» **What this task involves**: The lines below, beginning at the one that contains "Screen dimensions: 506x403" and ending at the last, are to be retyped exactly.

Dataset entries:
· · ·

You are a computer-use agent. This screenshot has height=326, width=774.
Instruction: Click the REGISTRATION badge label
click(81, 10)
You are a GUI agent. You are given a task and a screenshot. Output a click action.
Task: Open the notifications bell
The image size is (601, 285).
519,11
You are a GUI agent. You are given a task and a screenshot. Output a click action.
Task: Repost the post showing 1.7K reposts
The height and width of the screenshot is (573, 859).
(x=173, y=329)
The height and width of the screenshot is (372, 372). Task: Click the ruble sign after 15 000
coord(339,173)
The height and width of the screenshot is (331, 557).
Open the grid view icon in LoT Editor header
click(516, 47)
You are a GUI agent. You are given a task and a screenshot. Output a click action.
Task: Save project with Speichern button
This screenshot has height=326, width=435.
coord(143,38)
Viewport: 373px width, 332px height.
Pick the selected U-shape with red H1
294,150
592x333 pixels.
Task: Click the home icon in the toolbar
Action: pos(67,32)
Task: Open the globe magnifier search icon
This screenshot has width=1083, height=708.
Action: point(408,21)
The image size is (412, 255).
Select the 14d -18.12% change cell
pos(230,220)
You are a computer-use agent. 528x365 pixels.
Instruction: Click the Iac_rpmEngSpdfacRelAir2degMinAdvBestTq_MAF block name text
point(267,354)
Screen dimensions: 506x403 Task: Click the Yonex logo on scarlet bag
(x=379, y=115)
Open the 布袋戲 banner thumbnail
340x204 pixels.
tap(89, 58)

· · ·

» **Exercise answer**:
Screen dimensions: 506x403 Task: Click the Yonex logo on scarlet bag
(x=379, y=115)
Open the 布袋戲 banner thumbnail
340x204 pixels.
tap(89, 58)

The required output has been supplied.